Dear Consultation Committee:
I am writing on behalf of the British Columbia Civil Liberties Association (BCCLA). Our Association has made previous submissions during the consultation processes on lawful access held in 2002 and 2005. There is no change in our substantive submission on the issue of what is now being re-branded as “customer name and address information” (“CNA information”), previously known as “subscriber information”. We remain adamantly opposed to the lowering of the standard for police access to this personal information. It is our submission that the proposal is a significant expansion of police powers that has never been justified and would clearly violate citizens’ rights.
There is no demonstrated need for this significant expansion of police powers
Law enforcement agencies have lobbied for years to acquire the ability to demand access to personal information of customers of telecommunication service providers (TSP’s). As noted by numerous commentators, a need for the proposed expanded police powers has never been demonstrated.
Rather than evidence that warrantless access to customers’ personal information is needed, the current consultation echoes the previous ones in merely citing hypothetical illustrations. The first example cited in the current consultation backgrounder is a non-investigative situation in which the police are unable to compel customers’ personal information from a ‘non-cooperative’ TSP and as a result are unable to locate next-of-kin in emergency situations. The relevance of this example is dependent on a series of curious assumptions, starting with the assumption that it is these kinds of circumstances in which TSP’s are exercising their lawful discretion to require a warrant before releasing customers’ personal information. We note that public interest and safety disclosures are currently fully provided for in privacy legislation and we are unaware of any evidence that these provisions are not being appropriately used. Further, in addressing the often-alluded-to example of a safety emergency, the police can conduct warrantless searches in cases of exigent circumstances, which include an urgent threat of serious harm to any person or property.
Along with many other organizations, we have frequently called for evidence that shows that current laws are inadequate in the kinds of scenarios cited by proponents of information-on-demand. Half a decade after the first of these consultations, the case has yet to be made.
There is a reasonable expectation of privacy over this personal information
Police spokespersons frequently comment in the media to the effect that the information at issue is no more sensitive than the information found in the phone book. This is false and misleading. The following items are set out in the consultation document to illustrate the scope of the information being sought by police on demand:
– ten-digit telephone numbers (wireline and wireless)
– cell-phone identifiers
– email address(es)
– IP address; and/or
– Identification of the TSP that owns the telephone number or the IP address used by the customer
These “basic identifiers” (as the consultation document refers to them) are a potentially very rich source of data on a given individual. Privacy experts have long maintained that the proponents of lawful access expansion adopt a disingenuously naïve position on the privacy value of these “identifiers”. It is an apparent contradiction to say that the information has nugatory privacy value and yet significant value for investigative and other purposes.
The question is what these “basic identifiers” unlock in terms of other information.

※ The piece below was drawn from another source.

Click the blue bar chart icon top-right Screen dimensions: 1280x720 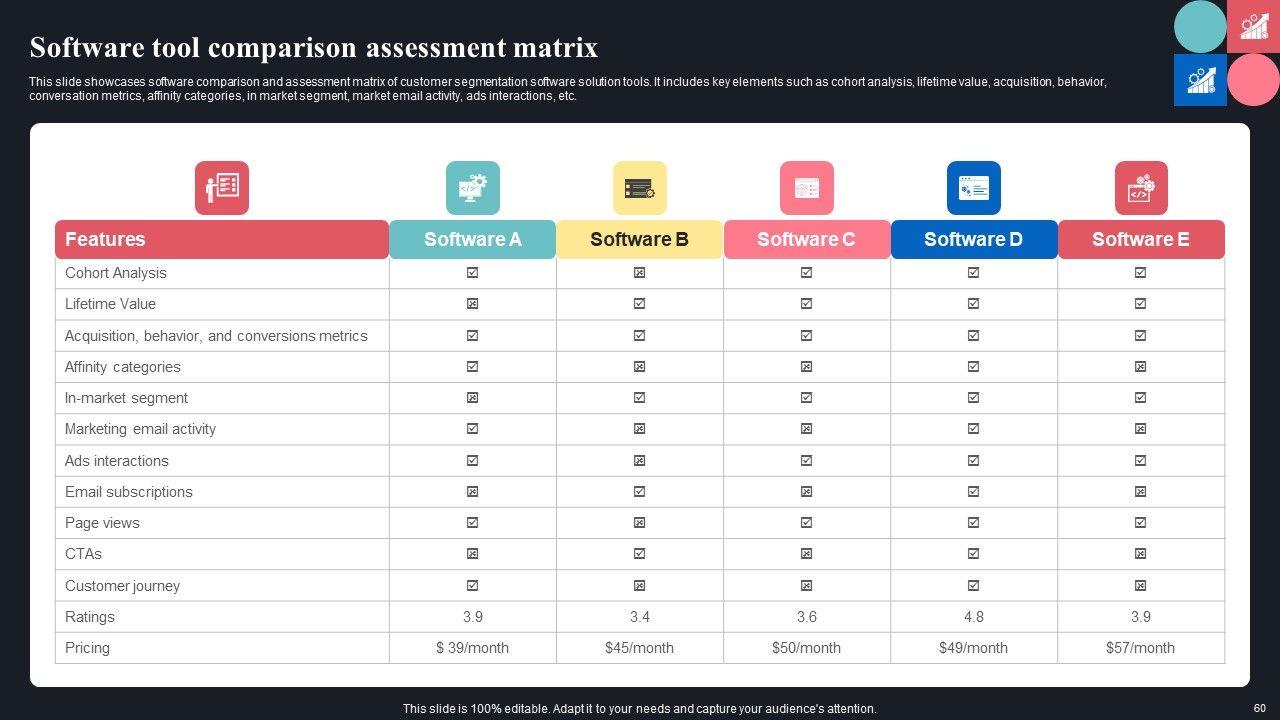coord(1200,80)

For example, McLean’s Magazine did an investigative story in which a reporter was able to access the Privacy Commissioner of Canada’s telephone records using a U.S.-based data broker. The “key” piece of information needed to access her telephone logs was her home and cell phone numbers.

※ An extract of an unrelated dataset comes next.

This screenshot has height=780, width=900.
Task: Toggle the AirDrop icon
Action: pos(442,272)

The sensitivity of these “basic identifiers” has been purposefully downplayed. This is information that attracts a reasonable expectation of privacy in law.
The proposed “privacy safeguards” do not safeguard privacy
The list of purported “safeguards” is largely unchanged from those proposed in the past. They represent a continued attempt to characterize as “privacy protections” measures that do in fact not protect privacy. Auditing, reporting, and other schemes of oversight are the kinds of things that civil libertarians call for on a regular basis. We just do not confuse them with privacy protections which, it is axiomatic, must be a system of prior authorization, not post-hoc scrutiny.

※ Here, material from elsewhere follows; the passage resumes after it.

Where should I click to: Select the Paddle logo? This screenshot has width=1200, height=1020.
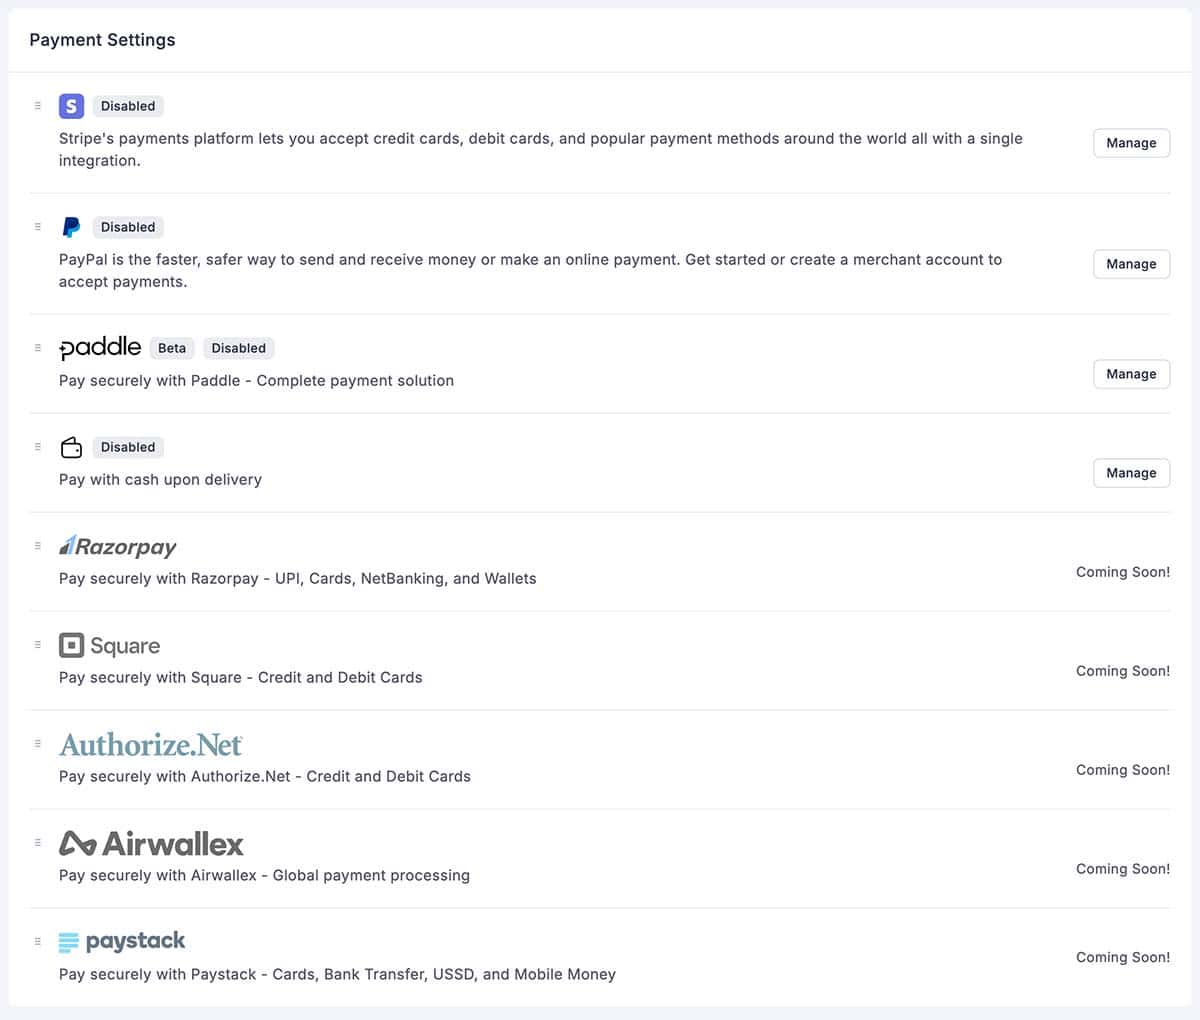[x=100, y=347]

Not only do these “safeguards” not genuinely protect privacy, the proposal for an elaborate administrative oversight regime exposes a fundamental tension within the proposal writ large. Essentially, an empire of bureaucracy will be called into existence on the seeming justification that applying for warrants is too much paperwork.
In short, if we have the resources for this privacy-diminishing administrative regime, we clearly have the resources for the Charter-respecting regime that currently exists.
The consultation process
Having made extensive submissions on this matter on two previous occasions, we are submitting these most recent comments in a very concise format. We are in fact not able to understand the purpose of this current consultation.
We laud the recent comments by the Minister of Public Safety assuring Canadians that the government will not introduce legislation that would require TSP’s to provide customers’ information to the police without a warrant. However, that assurance having been made, the rationale for this consultation is quite unclear.
We look forward to further clarification that the matter has been settled in accordance with the Minister’s clear and direct promise.